SELECTED PASSAGE below:
Abstract
As of July 2, 2021, there have been 196,553,009 confirmed cases of the Coronavirus Disease (COVID-19), including 4,200,412 deaths, globally. Unfortunately, infectious diseases have been an “unavoidable fact of life” throughout history. While the global community looks forward to a gradual return to normalcy from COVID-19 with an increasing number of individuals getting vaccinated on a daily basis, the COVID-19 public health crisis has exposed significant inadequacies in many countries’ pandemic responses—the United States included. Governing authorities must actively consider more effective solutions to quickly detect and prevent the spread of future pandemics.
End of SELECTED PASSAGE.
EXERCISE OBJECTIVE — In the COVID-19 abstract, how many deaths worldwide are reported as of July 2, 2021?
DATA SECTION below:
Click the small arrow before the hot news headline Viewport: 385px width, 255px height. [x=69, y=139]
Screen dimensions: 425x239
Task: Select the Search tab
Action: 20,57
End of DATA SECTION.
YOUR RESPONSE — 4,200,412 deaths